Pre-90s, resource management (at least in mainstream development) was a problem that every programmer had to deal with explicitly. Some resource allocation management isn't too hard, mostly because the allocation is already abstracted (e.g. file handles or network sockets) and one can obtain the resource, use it and explicitly release it when it's no longer wanted.

However, managing memory is very hard, particularly as memory allocation cannot (in non-trivial situations) be calculated at design-time, whereas, say, database connexions can feasibly be managed this way. (There's no way of knowing how much memory you will use, it's very difficult/ impossible to know when an allocation of memory is no longer in use). Also, memory allocations tend to hang-around for a while, where most other resource allocations are limited to a narrow scope, often within a single try-block, or method, at most usually a class. Therefore, vendors developed methods of abstracting memory allocation and bringing it under a single management system, handled by the executing environment, not the program.

This is the difference between managed environments (e.g. Java, .NET) and unmanaged ones (e.g. C, C++ run directly through the OS). In C/C++ memory allocation is done explicitly (with malloc()/new and associated reallocation), which leads to all sorts of problems- how much do I need? How do I calculate when I need more/less? How do I release memory? How do I make sure I'm not using memory that's already been released? How do I detect and manage situations where a memory allocation request fails? How do I avoid writing over memory (perhaps not even my own memory)? All this is extremely difficult and leads to memory leaks, core dumps and all sorts of semi-random, unreproducible errors.

So, Java implements automatic memory-management. The programmer simply allocates new a object and is neither interested, nor should be in terms of what or where memory is allocated (this is also why there isn't much in the way of pointers in managed environments):

object thing = new Object();

and that's all that needs to be done. The JVM will keep track of what memory is available, when it needs allocating, when it can be released (as it's no longer in use), providing ways of dealing with out of memory situations as gracefully as possible (and limiting any problems to the executing thread/ JVM and not bringing down the entire OS).

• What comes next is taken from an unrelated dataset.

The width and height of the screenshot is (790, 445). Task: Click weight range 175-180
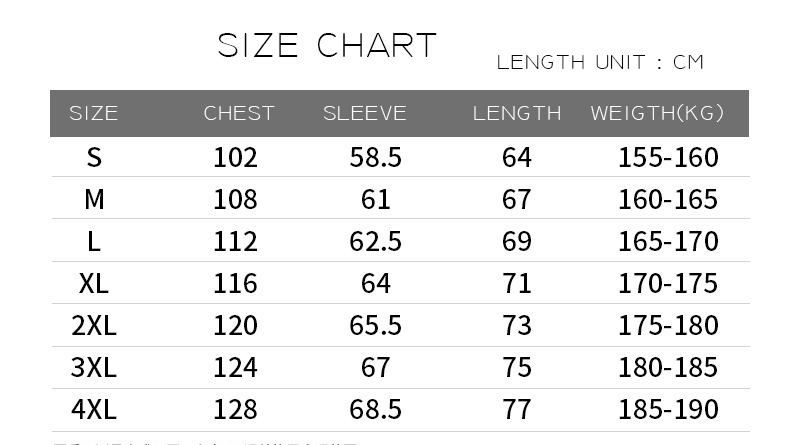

Automatic memory management is the standard with most programming now, as memory management is by far the most difficult resource to manage (mainly as others are abstracted away to some extent already, database connection pools, socket abstractions etc).

So, to answer the question, yes, you need to manage all resources, but in Java you don't need to (and can't) explicitly manage memory yourself (though it's worth considering in some situations, e.g. designing a cache). This leaves all other resources that you do need to explicitly manage (and these are the non-memory resources, i.e. everything except object instantiation/destruction).

All these other resources are wrapped in a memory resource, clearly, but that's not the issue here. For instance, there are a finite number of database connexion you are allowed to open, a finite number of file handles you may create. You need to manage the allocation of these. The use of the finally block allows you to ensure resources are deallocated, even when an exception occurs.

e.g.

public void server()
{
  try
  {
    ServerSocket serverSocket = new ServerSocket(25);
  }
  catch (Exception exception)
  {
     // Something went wrong.
  }
  finally
  {
    // Clear up and deallocate the unmanaged resource serverSocket here.
    // The close method will internally ensure that the network socket is actually flushed, closed and network resources released.
    serverSocket.close();
    // The memory used by serverSocket will be automatically released by the JVM runtime at this point, as the serverSocket has gone out-of-scope- it is never used again, so can safely be deallocated.